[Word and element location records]
* * * * * * * * *
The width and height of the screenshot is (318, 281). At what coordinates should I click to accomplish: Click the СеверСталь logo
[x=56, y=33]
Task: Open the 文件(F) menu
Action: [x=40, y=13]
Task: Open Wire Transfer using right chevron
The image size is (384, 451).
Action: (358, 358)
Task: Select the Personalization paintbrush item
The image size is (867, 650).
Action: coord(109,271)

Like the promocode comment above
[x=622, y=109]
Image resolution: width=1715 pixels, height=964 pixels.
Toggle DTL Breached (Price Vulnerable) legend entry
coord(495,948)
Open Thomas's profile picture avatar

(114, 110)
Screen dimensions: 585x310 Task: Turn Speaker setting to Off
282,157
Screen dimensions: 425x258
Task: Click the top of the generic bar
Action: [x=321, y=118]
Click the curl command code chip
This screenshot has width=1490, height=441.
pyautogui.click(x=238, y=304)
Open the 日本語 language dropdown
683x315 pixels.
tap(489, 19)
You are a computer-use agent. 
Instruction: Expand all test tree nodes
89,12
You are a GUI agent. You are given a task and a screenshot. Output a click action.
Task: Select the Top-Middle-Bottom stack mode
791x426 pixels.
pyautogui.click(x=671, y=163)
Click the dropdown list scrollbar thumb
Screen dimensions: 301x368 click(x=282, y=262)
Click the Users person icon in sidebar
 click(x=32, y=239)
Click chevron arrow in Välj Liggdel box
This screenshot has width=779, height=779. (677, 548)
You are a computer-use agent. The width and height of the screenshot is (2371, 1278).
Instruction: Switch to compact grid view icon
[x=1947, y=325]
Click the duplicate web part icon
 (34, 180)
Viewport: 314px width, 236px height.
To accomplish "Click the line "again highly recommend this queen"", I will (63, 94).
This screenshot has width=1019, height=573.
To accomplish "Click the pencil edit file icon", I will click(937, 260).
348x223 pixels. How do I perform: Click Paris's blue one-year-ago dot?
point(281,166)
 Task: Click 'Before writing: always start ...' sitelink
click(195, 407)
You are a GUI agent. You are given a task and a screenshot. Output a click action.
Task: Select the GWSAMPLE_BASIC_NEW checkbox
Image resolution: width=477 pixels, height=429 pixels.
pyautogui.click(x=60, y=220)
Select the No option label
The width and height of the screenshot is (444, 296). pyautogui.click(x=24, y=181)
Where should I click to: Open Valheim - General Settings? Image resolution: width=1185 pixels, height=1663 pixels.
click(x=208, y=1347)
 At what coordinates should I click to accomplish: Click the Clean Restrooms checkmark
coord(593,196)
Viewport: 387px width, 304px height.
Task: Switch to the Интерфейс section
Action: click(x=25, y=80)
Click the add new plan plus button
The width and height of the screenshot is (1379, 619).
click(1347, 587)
* * * * * * * * *
Rewrite the items above, changing every "Instruction" to "Command" and keeping everything else the same.

> In response
The width and height of the screenshot is (318, 281). At what coordinates should I click to accomplish: Click the СеверСталь logo
[x=56, y=33]
Task: Open the 文件(F) menu
Action: [x=40, y=13]
Task: Open Wire Transfer using right chevron
The image size is (384, 451).
Action: (358, 358)
Task: Select the Personalization paintbrush item
The image size is (867, 650).
Action: coord(109,271)

Like the promocode comment above
[x=622, y=109]
Image resolution: width=1715 pixels, height=964 pixels.
Toggle DTL Breached (Price Vulnerable) legend entry
coord(495,948)
Open Thomas's profile picture avatar

(114, 110)
Screen dimensions: 585x310 Task: Turn Speaker setting to Off
282,157
Screen dimensions: 425x258
Task: Click the top of the generic bar
Action: [x=321, y=118]
Click the curl command code chip
This screenshot has width=1490, height=441.
pyautogui.click(x=238, y=304)
Open the 日本語 language dropdown
683x315 pixels.
tap(489, 19)
You are a computer-use agent. 
Command: Expand all test tree nodes
89,12
You are a GUI agent. You are given a task and a screenshot. Output a click action.
Task: Select the Top-Middle-Bottom stack mode
791x426 pixels.
pyautogui.click(x=671, y=163)
Click the dropdown list scrollbar thumb
Screen dimensions: 301x368 click(x=282, y=262)
Click the Users person icon in sidebar
 click(x=32, y=239)
Click chevron arrow in Välj Liggdel box
This screenshot has width=779, height=779. (677, 548)
You are a computer-use agent. The width and height of the screenshot is (2371, 1278).
Command: Switch to compact grid view icon
[x=1947, y=325]
Click the duplicate web part icon
 (34, 180)
Viewport: 314px width, 236px height.
To accomplish "Click the line "again highly recommend this queen"", I will (63, 94).
This screenshot has width=1019, height=573.
To accomplish "Click the pencil edit file icon", I will click(937, 260).
348x223 pixels. How do I perform: Click Paris's blue one-year-ago dot?
point(281,166)
 Task: Click 'Before writing: always start ...' sitelink
click(195, 407)
You are a GUI agent. You are given a task and a screenshot. Output a click action.
Task: Select the GWSAMPLE_BASIC_NEW checkbox
Image resolution: width=477 pixels, height=429 pixels.
pyautogui.click(x=60, y=220)
Select the No option label
The width and height of the screenshot is (444, 296). pyautogui.click(x=24, y=181)
Where should I click to: Open Valheim - General Settings? Image resolution: width=1185 pixels, height=1663 pixels.
click(x=208, y=1347)
 At what coordinates should I click to accomplish: Click the Clean Restrooms checkmark
coord(593,196)
Viewport: 387px width, 304px height.
Task: Switch to the Интерфейс section
Action: click(x=25, y=80)
Click the add new plan plus button
The width and height of the screenshot is (1379, 619).
click(1347, 587)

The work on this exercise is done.